Because the plaintiff never filed notice with this Court that he had served requests for admission upon the defendant on or about September 13, 2000, the 30-day time period for responding to such requests never started to run. As a result, the defendant's October 20., 2000 responses to those requests for admission were timely filed and served. Accordingly, the Court concludes that the defendant's motion to file answers to plaintiff's requests for admission must be granted.

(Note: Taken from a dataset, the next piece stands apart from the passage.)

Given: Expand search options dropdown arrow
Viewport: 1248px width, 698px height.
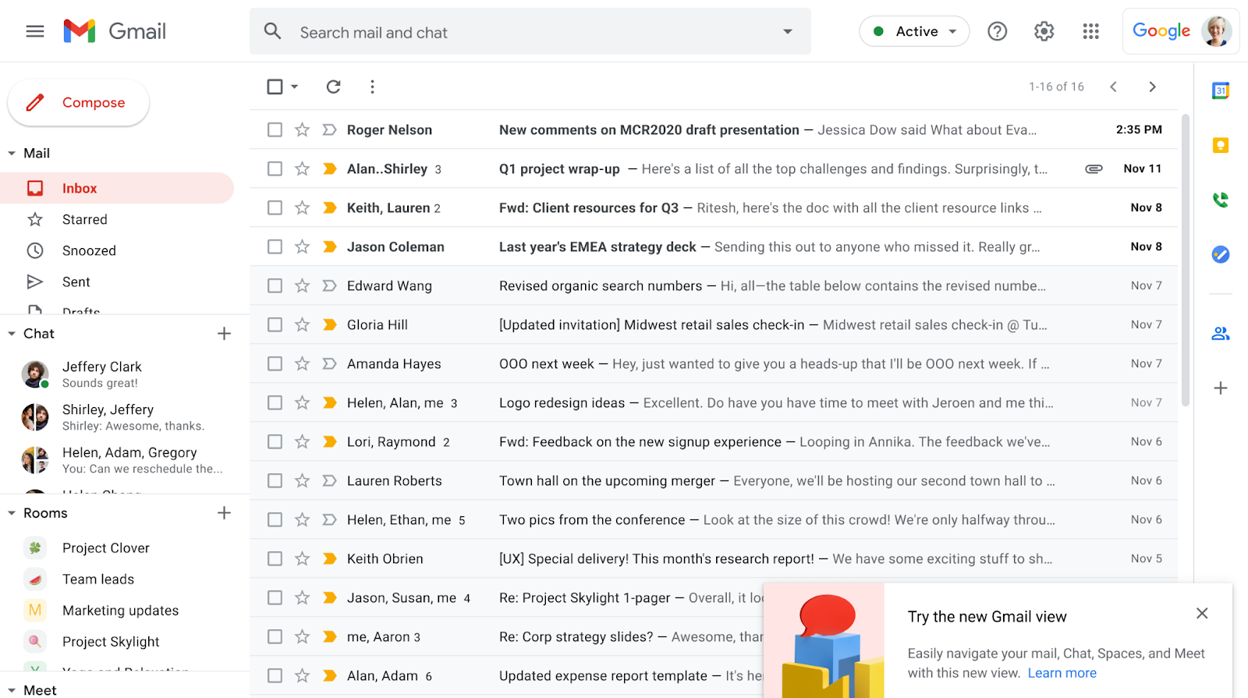Looking at the screenshot, I should (x=788, y=32).
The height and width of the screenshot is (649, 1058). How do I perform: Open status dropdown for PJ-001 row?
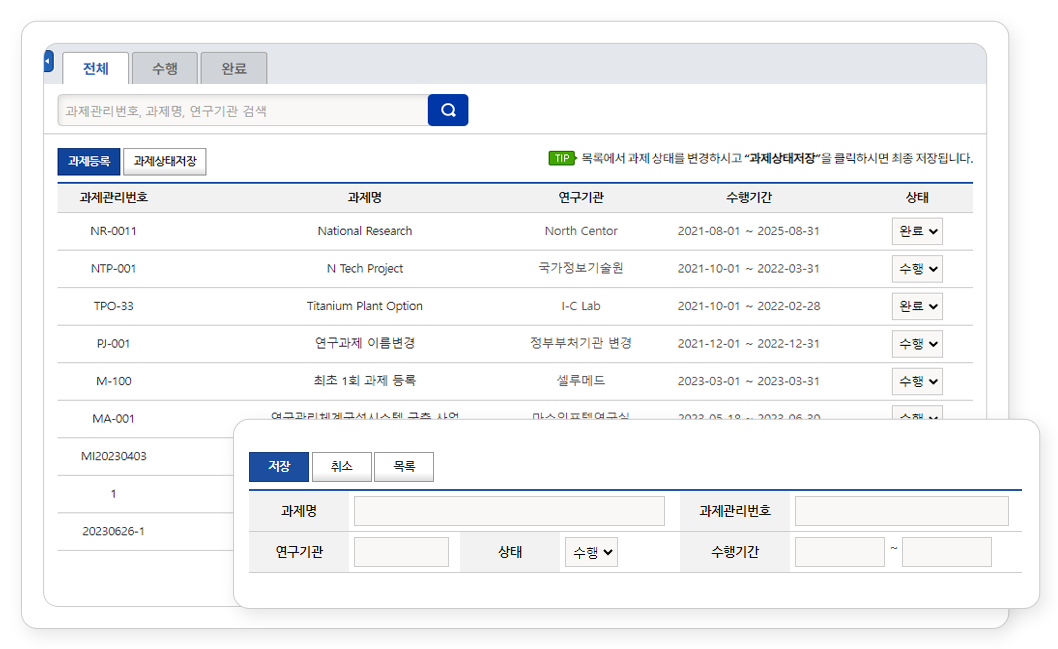tap(917, 344)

II CT Page 14216 The defendant's second argument in support of his motion to file answers to requests for admission is that even if his responses to the subject requests were untimely, he should nonetheless be permitted to file them because, as Practice Book § 13-24 provides, "presentation of the merits of the action will be subserved" by permitting him to answer and the plaintiff will not thereby be prejudiced "in maintaining his . . . action . . . on the merits." Id. The plaintiff opposes this argument, claiming that he was induced by the defendant's failure to answer to believe that liability would not be contested, and thus misled not to disclose a liability expert by the deadline established by this Court. The plaintiff thus claims that he will be prejudiced if the defendant is now allowed to withdraw his alleged admissions and contest liability.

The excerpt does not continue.